Om Birla (born 23 November 1962) is an Indian politician, agriculturist and social worker who is the 17th and current Speaker of the Lok Sabha. He serves as a Member of Parliament from Kota-Bundi constituency in Rajasthan. Prior to parliament, he was elected thrice to the assembly of Rajasthan. He is a member of the Bharatiya Janata Party.

Early life 
Om Birla was born on 23 November 1962, to Shrikrishna Birla and Shakuntala Devi in a Marwari Hindu Maheshwari family. He completed his master's degree in commerce from Govt. Commerce College, Kota and Maharshi Dayanand Saraswati University, Ajmer.

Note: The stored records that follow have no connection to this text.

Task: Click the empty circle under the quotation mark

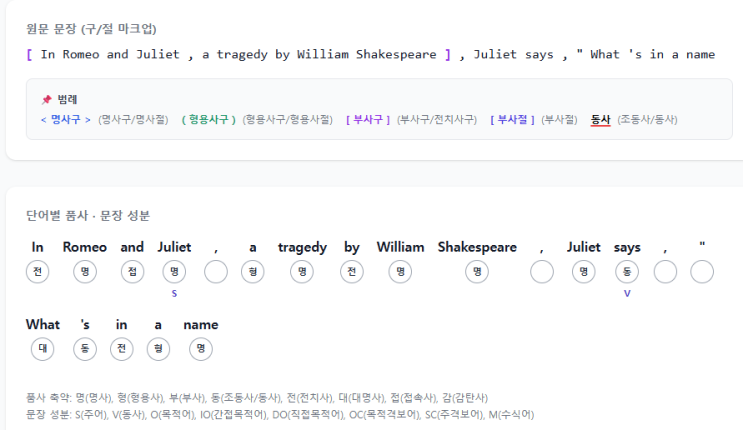Action: (x=702, y=271)
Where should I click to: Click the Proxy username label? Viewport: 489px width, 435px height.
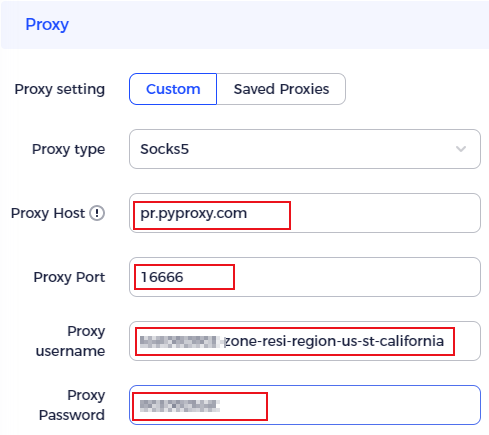[x=70, y=341]
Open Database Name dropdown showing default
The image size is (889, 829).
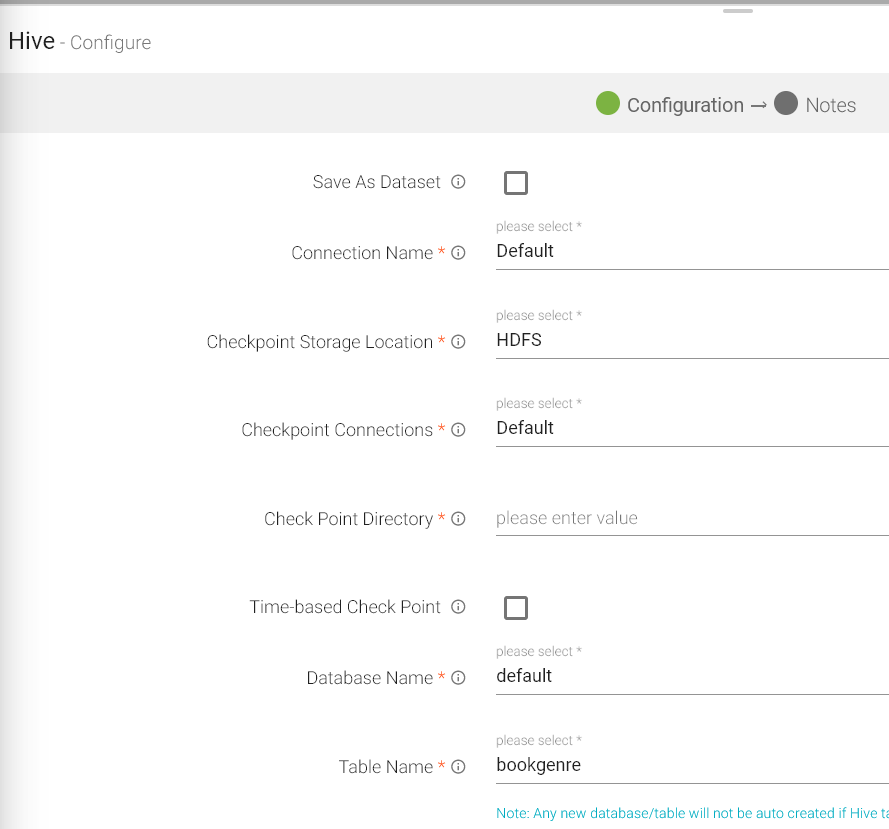coord(690,676)
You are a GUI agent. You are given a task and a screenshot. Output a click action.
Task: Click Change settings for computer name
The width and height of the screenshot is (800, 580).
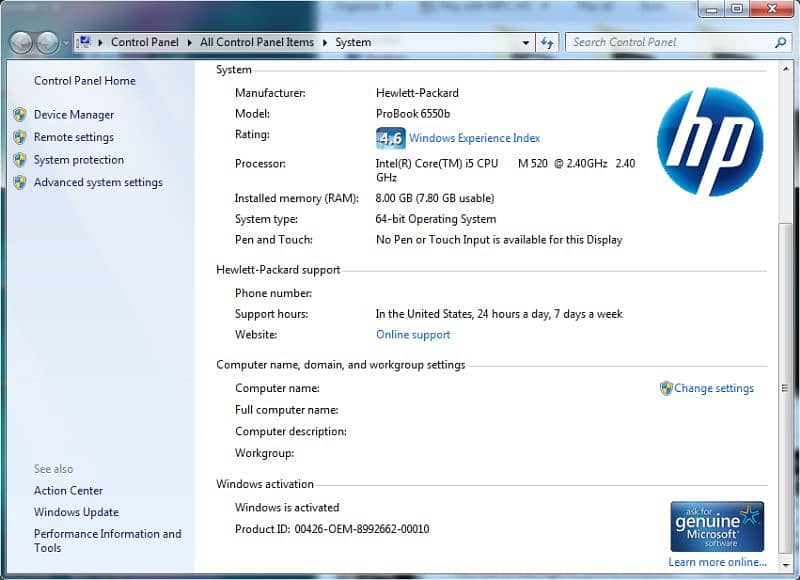coord(713,388)
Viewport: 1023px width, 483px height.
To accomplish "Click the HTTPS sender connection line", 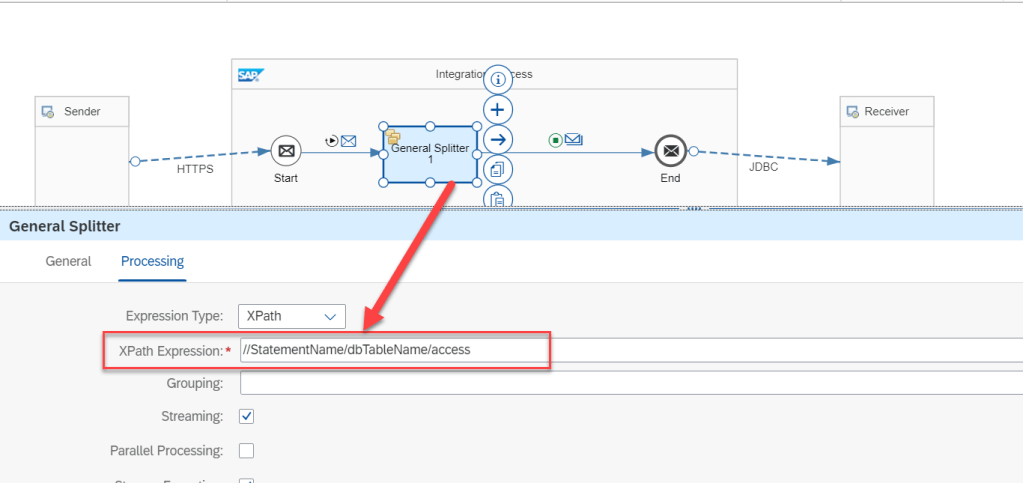I will (200, 156).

He married  Amita Birla in 1991 and has two daughters Akansha and Anjali.

Political career

Legislative Assembly 
Om Birla won his first assembly elections contesting from Kota South in 2003. He defeated Shanti Dhariwal from Congress by a margin of 10,101 votes. In the next assembly elections, he defended his seat with a comfortable margin of 24,300 votes to his nearest candidate Ram Kishan Verma from Congress in 2008. Before becoming a Member of Parliament, he won his third assembly election against Pankaj Mehta (Congress) by close to 50,000 votes in 2013. During his tenure in 2003–08, he was the Parliamentary Secretary (MoS rank) in Rajasthan Government.

Member of Parliament 
As the BJP candidate for the Kota constituency Om Birla was elected to the 16th & 17th Lok Sabha.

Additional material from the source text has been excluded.